Over at Slate, Amanda Hess came to the defense of legislation—currently under consideration by the California State Assembly—that would pressure colleges to police their students' sexual activities.
California Senate Bill 967 would force state universities to strictly define consensual sex between students as an "affirmative, unambiguous, and conscious decision." It would also clarify that "lack of protest or resistance does not mean consent, nor does silence mean consent," and that the person "initiating the sexual activity" is responsible for obtaining consent.
This legislatively-enforced definition of consent is much needed, wrote Hess:
This standard improves on the old "no means no" model in a number of ways. A partner who is asleep or passed out can't say "no." Neither can a partner who's frozen in shock or fear when an encounter escalates into an assault. Victims who are threatened with sexual assault aren't always equipped to respond in rape prevention talking points. Just like with any other violent physical assault, many victims respond by shutting down, going silent, or laying motionless, hoping not to anger their attackers further, or disassociating from the attacks as an attempt at self-preservation. Also, consenting to sex one time doesn't mean consenting to sex any other time. And consenting to one act (like vaginal intercourse) doesn't imply consent for all other acts (like anal sex). Having sex with a person who is lying limply on a bed is not consensual, unless that person happens to be really, really into that—but that's a situation that requires a conversation, not an assumption.
So are affirmative consent laws a good idea? If they are broad enough to include nonverbal cues, I think so. If we can admit that enthusiastic consent is often communicated in body language or knowing looks, then we must also accept that the lack of consent doesn't always manifest itself in a shouted "no" or "stop," either. It shouldn't be the sole responsibility of the uninterested party to speak up during a sexual encounter. If you think it's easy for a person to just say no, then why would it be so hard for his or her partner to just ask?
My only substantial quibble with this definition is the "person initiating" clause. Is it always so clear that one person is initiating sex with another? Isn't the decision to have sex sometimes mutually arrived at by both parties?
Setting that aside, maybe it's a good idea for the California legislature to broaden the parameters of sexual assault. Maybe "only yes means yes" is a better standard than "no means no," and it is desirable for cultural attitudes about consensual sex to shift in that direction.
But why on earth should that involve universities? Rape is a crime, not an academic offense. I'm open to the argument that the criminal justice system should navigate sexual assault cases differently, but I don't accept that there should be some extralegal method of punishing accused rapists where the burden of proof is lower, due process is nonexistent, and he said/she said is often an automatic loss for the accused. The punishments are not as severe as they are under the normal justice system, sure, but expulsion is still a harsh sentence (synonymous with the loss of thousands of dollars toward a now unobtainable degree), given the conviction process is handled by people totally unequipped to fairly judge such matters.

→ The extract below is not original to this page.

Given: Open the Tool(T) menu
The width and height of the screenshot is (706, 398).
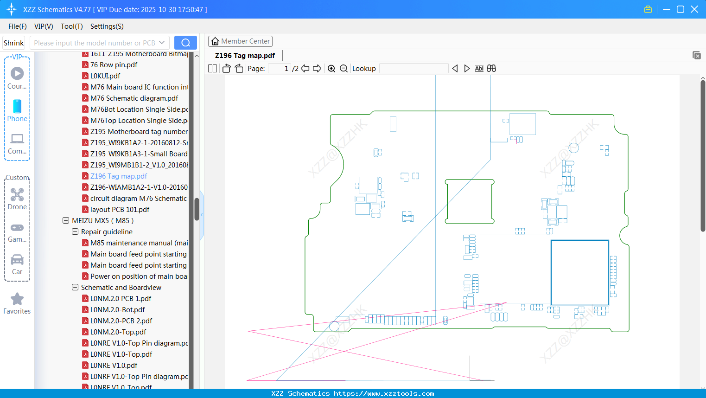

The legislature is telling state universities to more aggressively involve themselves in their students' sex lives. Given administrators' track records, there is little reason to think that either victims or the accused will be well served by such mandate.
Ultimately, I'm counting on the free market to work its magic and provide a sensible and convenient method of demonstrating mutual consent. Several writers have suggested an iPhone app that allows users to clearly consent to sex—maybe they would have to input a password and then touch phones, or something?—would do the trick.
Consensual sex? There's an app for that. One day soon. Hopefully.